The 39-year-old slackline champion and co-owner of Aerial Arts Moab died Sunday during a tandem jump in Mineral Bottom, Utah. A 68-year-old man also perished.

The accident in Mineral Bottom

Andy Lewis died Sunday morning in a remote desert canyon near the Utah-Colorado border. He was attempting a tandem base jump with a 68-year-old client when the parachute failed to deploy fully, according to his ex-partner Hayley Ashburn. The pair jumped from roughly 85 metres. Rescue teams took about 45 minutes to reach the site due to the lack of mobile reception.

The parachute did not open completely.

Grand County sheriff's office confirmed Lewis's identity and identified the second victim as Danny Joe Kregle, a businessman and family man.

A life spent pushing limits

Lewis, a Moab native, dominated the niche sport of slacklining for years. He won four consecutive world championships between 2008 and 2011. In 2011 he set a Guinness World Record for side surfs (143 back-and-forth swings in one minute) above the Diaoshuilou waterfall in China. Three years later he walked a slackline stretched between two hot air balloons at 1,200 metres over the Nevada desert.

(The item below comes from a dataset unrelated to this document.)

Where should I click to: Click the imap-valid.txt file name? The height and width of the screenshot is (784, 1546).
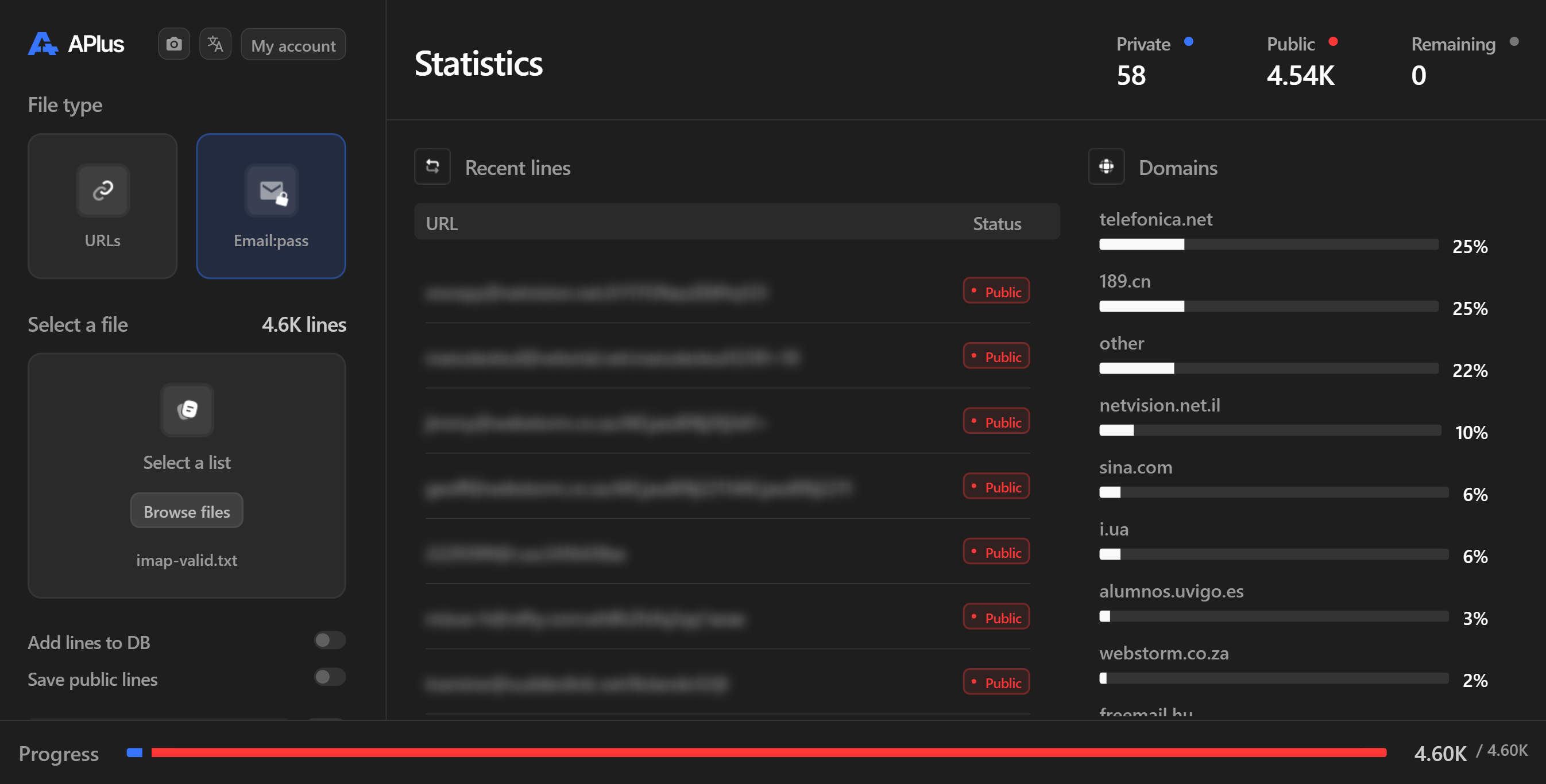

Key milestones in Andy Lewis's career
  1. Wins first of four consecutive world slackline championships
  2. Sets Guinness World Record for side surfs at Diaoshuilou waterfall
  3. Performs with Madonna during Super Bowl XLVI halftime show
  4. Walks a slackline between two hot air balloons at 1,200 metres
  5. Dies in tandem base jump in Mineral Bottom, Utah

Super Bowl breakthrough

Lewis was largely unknown until he appeared with Madonna during the halftime show of Super Bowl XLVI in 2012. Wearing a Roman toga, he bounced and flipped on a narrow webbing strap while the pop star performed behind him. The exposure turned him into an overnight celebrity.

My phone basically killed itself ringing for three days straight.

Calculated danger

Lewis co-owned Aerial Arts Moab, an acrobatics company, and ran BASE Jump Moab, which offered tandem jumps to inexperienced clients. Fellow jumpers and instructors describe an athlete with extraordinary skill who deliberately sought out tighter landing zones and opened his chute later than most.

He had an incredible level of athleticism and skill built over years of practice. But he also took enormous risks.

Base jumping carries a far higher risk of severe injury or death than skydiving; one 2007 study estimated it to be five to eight times more dangerous. According to the website BASEaddict, 540 people have died in the sport since 1981, including 30 in 2025.

It's strange to think about how many people have died, because it's become almost normal.